[Opening Source material section]

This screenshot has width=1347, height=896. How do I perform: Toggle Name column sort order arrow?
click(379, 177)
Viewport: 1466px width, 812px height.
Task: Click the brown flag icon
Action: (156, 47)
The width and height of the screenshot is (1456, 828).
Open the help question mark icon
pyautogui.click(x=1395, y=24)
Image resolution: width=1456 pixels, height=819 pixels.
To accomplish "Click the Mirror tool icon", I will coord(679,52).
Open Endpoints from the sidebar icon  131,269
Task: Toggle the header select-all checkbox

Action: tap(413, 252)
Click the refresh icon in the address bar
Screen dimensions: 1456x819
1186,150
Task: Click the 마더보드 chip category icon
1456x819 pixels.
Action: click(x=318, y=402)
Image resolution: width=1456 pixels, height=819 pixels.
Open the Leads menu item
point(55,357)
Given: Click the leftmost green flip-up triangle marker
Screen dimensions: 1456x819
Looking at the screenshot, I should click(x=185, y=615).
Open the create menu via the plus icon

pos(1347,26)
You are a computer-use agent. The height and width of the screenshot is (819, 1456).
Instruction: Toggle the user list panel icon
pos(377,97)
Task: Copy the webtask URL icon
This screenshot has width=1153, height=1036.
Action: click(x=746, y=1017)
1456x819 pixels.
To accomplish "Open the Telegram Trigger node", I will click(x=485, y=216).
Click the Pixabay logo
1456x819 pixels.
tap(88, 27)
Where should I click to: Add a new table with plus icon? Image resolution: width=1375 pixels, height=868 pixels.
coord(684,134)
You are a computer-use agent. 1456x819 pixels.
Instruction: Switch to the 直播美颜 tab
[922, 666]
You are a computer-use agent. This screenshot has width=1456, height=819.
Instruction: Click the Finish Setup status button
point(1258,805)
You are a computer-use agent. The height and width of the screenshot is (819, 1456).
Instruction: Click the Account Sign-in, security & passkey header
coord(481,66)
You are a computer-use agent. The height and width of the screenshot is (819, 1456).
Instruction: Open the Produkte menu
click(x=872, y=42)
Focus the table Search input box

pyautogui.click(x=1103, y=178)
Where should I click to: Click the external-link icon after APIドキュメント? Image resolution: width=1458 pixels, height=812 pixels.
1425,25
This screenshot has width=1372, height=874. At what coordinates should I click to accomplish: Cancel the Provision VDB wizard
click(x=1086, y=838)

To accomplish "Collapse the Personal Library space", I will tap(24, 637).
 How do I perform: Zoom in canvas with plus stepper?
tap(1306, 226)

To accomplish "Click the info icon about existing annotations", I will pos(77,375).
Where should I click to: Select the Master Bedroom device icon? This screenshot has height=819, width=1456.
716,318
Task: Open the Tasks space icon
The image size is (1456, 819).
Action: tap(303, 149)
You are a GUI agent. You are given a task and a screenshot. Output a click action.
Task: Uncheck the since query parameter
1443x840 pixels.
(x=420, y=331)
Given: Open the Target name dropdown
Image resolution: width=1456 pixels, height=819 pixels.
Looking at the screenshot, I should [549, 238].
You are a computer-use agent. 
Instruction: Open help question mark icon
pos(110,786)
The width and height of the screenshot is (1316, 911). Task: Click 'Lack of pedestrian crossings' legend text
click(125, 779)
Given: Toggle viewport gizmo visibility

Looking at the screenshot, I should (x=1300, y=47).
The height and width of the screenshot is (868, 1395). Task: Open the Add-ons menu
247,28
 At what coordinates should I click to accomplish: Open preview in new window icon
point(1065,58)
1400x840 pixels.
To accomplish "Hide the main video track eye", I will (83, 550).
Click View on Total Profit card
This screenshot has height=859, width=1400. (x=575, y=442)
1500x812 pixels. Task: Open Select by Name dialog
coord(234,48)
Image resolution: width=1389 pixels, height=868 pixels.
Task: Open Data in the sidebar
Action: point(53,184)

[Closing Source material section]

* [Action item]
With the first line of the material as the start and the line containing "Open Endpoints from" as the end, repeat that span exactly and add nothing.

* [Finished task]
This screenshot has width=1347, height=896. How do I perform: Toggle Name column sort order arrow?
click(379, 177)
Viewport: 1466px width, 812px height.
Task: Click the brown flag icon
Action: (156, 47)
The width and height of the screenshot is (1456, 828).
Open the help question mark icon
pyautogui.click(x=1395, y=24)
Image resolution: width=1456 pixels, height=819 pixels.
To accomplish "Click the Mirror tool icon", I will coord(679,52).
Open Endpoints from the sidebar icon  131,269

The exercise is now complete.